*** Block opens ***

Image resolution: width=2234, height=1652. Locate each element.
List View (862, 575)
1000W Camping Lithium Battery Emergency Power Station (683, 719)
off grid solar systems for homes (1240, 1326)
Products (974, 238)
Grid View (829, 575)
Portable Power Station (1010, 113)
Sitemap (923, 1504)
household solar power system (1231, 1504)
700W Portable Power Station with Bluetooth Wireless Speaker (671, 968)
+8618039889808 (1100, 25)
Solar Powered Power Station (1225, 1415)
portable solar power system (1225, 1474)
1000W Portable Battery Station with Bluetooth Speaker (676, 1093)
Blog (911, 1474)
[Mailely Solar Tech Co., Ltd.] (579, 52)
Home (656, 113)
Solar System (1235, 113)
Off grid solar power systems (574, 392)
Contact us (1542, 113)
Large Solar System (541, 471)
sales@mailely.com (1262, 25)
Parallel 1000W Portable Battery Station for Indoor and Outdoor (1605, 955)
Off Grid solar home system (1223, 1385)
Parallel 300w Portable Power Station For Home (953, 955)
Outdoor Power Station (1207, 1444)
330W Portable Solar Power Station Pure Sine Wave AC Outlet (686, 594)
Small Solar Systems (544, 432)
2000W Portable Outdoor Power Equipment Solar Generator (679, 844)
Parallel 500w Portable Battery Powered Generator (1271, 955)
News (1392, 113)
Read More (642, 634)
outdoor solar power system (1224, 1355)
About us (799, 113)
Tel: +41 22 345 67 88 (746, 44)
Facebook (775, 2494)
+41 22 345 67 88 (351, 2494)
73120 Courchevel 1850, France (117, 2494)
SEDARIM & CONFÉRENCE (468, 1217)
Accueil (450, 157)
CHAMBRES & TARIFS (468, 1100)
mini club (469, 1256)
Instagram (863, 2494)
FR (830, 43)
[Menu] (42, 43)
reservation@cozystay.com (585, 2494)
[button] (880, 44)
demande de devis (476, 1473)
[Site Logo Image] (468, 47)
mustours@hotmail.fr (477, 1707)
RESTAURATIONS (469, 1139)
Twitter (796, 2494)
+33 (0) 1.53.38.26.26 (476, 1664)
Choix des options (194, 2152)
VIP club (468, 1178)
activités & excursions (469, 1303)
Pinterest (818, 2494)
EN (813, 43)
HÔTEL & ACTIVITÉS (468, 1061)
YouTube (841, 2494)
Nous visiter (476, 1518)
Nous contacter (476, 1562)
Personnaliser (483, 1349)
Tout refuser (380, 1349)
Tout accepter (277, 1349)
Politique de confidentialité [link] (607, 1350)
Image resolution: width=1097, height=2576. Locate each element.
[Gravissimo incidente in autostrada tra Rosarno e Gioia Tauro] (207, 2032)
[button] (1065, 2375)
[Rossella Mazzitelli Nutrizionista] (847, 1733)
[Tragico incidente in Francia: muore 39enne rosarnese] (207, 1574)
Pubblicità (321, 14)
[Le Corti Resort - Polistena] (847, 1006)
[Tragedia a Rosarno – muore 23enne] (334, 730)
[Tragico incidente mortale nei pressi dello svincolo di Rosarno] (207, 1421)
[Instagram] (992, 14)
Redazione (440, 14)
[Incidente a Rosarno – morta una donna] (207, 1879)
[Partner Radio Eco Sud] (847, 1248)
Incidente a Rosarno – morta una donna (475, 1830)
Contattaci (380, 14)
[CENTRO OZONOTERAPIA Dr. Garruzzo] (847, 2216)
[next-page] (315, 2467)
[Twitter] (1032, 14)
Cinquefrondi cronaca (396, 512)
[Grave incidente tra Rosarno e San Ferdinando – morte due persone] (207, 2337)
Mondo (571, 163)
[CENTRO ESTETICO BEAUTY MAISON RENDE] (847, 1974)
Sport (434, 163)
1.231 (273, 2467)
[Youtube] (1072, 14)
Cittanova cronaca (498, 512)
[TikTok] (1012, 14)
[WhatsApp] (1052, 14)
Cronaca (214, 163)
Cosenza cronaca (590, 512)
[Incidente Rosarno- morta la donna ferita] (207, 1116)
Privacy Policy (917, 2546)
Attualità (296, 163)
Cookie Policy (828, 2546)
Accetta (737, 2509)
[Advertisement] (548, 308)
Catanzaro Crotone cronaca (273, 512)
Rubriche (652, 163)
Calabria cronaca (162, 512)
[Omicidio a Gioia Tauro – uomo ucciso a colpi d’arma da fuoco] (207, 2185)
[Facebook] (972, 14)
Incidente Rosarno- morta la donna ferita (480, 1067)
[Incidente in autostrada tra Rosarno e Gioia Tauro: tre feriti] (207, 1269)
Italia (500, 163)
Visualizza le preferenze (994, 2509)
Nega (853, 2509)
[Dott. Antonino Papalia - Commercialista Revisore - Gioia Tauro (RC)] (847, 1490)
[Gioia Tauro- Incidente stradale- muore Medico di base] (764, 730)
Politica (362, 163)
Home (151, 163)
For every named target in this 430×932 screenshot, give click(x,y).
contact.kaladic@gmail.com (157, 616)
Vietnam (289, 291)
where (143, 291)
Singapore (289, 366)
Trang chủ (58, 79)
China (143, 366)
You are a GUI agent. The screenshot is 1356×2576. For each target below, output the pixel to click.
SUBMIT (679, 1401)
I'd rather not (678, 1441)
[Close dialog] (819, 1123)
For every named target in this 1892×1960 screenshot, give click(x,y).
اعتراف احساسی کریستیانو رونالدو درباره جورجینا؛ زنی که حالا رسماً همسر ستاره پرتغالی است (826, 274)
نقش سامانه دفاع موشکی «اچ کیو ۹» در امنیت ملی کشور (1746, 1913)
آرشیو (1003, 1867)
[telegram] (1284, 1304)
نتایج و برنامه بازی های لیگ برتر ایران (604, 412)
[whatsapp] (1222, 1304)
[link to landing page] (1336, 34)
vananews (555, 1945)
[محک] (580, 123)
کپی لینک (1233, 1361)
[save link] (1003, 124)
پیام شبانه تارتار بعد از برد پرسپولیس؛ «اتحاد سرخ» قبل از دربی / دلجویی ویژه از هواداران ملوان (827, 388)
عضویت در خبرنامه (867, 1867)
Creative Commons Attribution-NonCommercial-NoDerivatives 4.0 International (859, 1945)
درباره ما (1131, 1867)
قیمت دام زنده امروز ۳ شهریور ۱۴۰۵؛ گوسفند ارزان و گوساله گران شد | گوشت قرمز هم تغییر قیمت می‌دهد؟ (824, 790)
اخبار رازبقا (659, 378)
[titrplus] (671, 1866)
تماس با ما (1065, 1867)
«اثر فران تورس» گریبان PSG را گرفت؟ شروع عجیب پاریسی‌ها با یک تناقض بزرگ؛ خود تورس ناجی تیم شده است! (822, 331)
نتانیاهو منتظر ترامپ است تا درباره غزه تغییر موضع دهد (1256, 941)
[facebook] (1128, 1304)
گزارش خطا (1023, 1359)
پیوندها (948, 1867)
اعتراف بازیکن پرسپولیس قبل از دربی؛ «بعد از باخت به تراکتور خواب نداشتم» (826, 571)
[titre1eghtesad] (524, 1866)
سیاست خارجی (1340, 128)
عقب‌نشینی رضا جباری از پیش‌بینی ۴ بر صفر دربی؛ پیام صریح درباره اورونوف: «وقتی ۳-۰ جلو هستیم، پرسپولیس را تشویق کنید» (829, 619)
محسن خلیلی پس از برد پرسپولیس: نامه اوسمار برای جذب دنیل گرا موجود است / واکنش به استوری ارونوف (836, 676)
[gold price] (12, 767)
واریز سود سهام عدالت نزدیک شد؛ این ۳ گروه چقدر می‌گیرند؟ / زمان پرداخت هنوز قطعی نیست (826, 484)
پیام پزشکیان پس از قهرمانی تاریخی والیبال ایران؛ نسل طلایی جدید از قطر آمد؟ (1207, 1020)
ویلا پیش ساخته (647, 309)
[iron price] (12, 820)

*** Block closes ***

Go through the entries. Report every line that contains the word "Bluetooth".

700W Portable Power Station with Bluetooth Wireless Speaker (671, 968)
1000W Portable Battery Station with Bluetooth Speaker (676, 1093)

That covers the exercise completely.